4  A Call to Return to “Bourgeois Norms”  An op-ed in The Philadelphia Inquirer suggests that what this country needs is a return to “bourgeois norms.” The listing of such norms—hard work, self-discipline, marriage, and respect for authority—triggered an uproar on at least two college campuses. The piece was written by law professors Amy Wax, of the University of Pennsylvania, and Larry Alexander, of the University of San Diego. Wax’s colleagues signed an open letter denouncing her views, while the dean of USD’s law school issued a memo repudiating the article and pledging new measures to compensate students for “racial discrimination and cultural subordination.”  Meanwhile, farther north and west, Evergreen State College in Olympia, Washington, reached a $500,000 settlement with a professor who was at the center of campus protests earlier this year. Bret Weinstein had refused to take part in an officially sanctioned “Day of Absence” that asked college students and staff to support “a day for community building around identity groups.” The subsequent protests and allegations of racism and intolerance against Weinstein pulled the liberal arts school into the national debate over free speech on college campuses. Weinstein and his wife, also a professor at the school, alleged that Evergreen “has permitted, cultivated, and perpetuated a racially hostile and retaliatory work environment.” The school recently adopted a new set of guidelines, noting who can speak on campus grounds and when.

 

5  Rethinking Remedial Ed Nearly half of ACT test-takers are not ready for entry-level college courses in English, math, reading, or science, according to data released by the testing organization.

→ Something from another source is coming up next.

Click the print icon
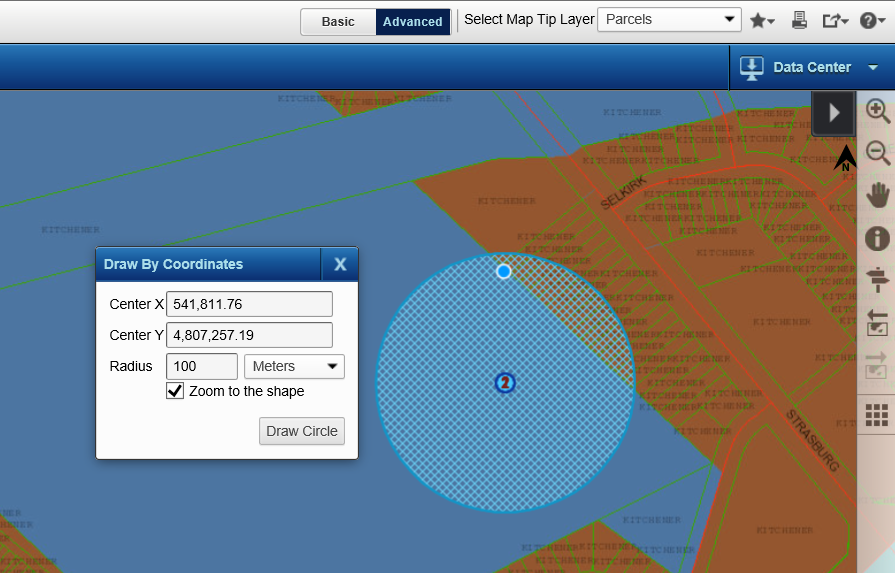The image size is (895, 573). click(799, 20)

Underserved students—defined as the first generation in their family to attend college, students who come from low-income families, and/or those who self-identify as belonging to a racial or ethnic minority—lag far behind their peers. And even more alarming, the more “underserved” characteristics a student has, the worse he or she performs. This news comes at a time when more states, including California, Colorado, Indiana, Tennessee, West Virginia, and Florida, are moving away from remedial education, which costs students and schools $7 billion a year and, despite the high price tag, does little to move students closer to graduation. At California State University System, only 45 percent of remedial students graduate within six years, versus 66 percent of non-remedial students. Beginning in fall 2018, Cal State Los Angeles students will be allowed to take courses that count toward their degrees from Day 1. Those who need additional help will simultaneously enroll in college-level and new basic skills classes.  to the top

 

COMMUNITY

 

6  Betting on 'Excellence With Diversity’‘  Columbia Vice Provost of Diversity and Inclusion Dennis Mitchell lauds the $100 million his university is committing to increase diversity among its faculty, while others want that outcome without spending that kind of money. University of California Riverside, for one, doesn’t state a number goal of new faculty hires from underrepresented minorities but rather asks candidates how they work to achieve diversity; through its recruitment it, and other schools such as Boston College and Pomona, is simply making diversity part of the conversation. Columbia extends that conversation to women looking to major in STEM courses by hosting events for women interested in engineering, for example, and in 2016, 42 percent of its STEM grads were women. As labor statistics continue to show there are unfilled STEM jobs, schools from high schools with Girls Who Code clubs and colleges are indeed bringing women into the STEM conversation.  to the top

 

7  When Free Speech Is Hate Speech  Harvard rescinded admissions to students who were part of a Facebook group that posted racial slurs and jokes about the Holocaust. At Pomona College “vile images and comments” were discovered in an online group of enrolled students, causing the school to investigate but also to ponder how it balances its commitment to free speech with its policy against “expressions of bias.”  And survey results published in the journal Race and Social Problems show that such expressions, which could fall under the definition of microaggressions, indicate a deeper racism rather than just an off-hand insensitivity. What might seem harmless to a white person just may not be to a black person.  to the top

 

8  First-Generation College Students Need Support Beyond Academics  Top schools want more first-generation students and are now beginning to realize that this means addressing the social gap between first-generation college-goers and those from college-educated families. Yale offers FSY (First-Year Scholars at Yale), a program that includes academics and social help and even assistance with travel logistics. Georgetown has a similar Georgetown Scholars Program (GSP), and Princeton is actively accepting more Pell Grant students. Statistics of graduating rates among first-generation students vary: Brookings states only 9 percent of them get a B.A. by age 24, but the Higher Education Research Institute says 50 percent of them at four-year schools graduate within six years. And groups such as the College Transition Collaborative, composed of social psychologists, researchers, and educators, are emerging. At UT Austin, a group of first-generation students themselves have built a support group for new students, helping with everything from health insurance advice to sharing textbooks. But, according to Youlanda Copeland-Morgan, vice-provost of enrollment at UCLA, schools would get more first-gen students if they did things differently, such as not giving merit scholarships based on SAT and ACT scores or requiring a scholarship student to do community service, and giving one-time four-year scholarships rather than piecemeal ones.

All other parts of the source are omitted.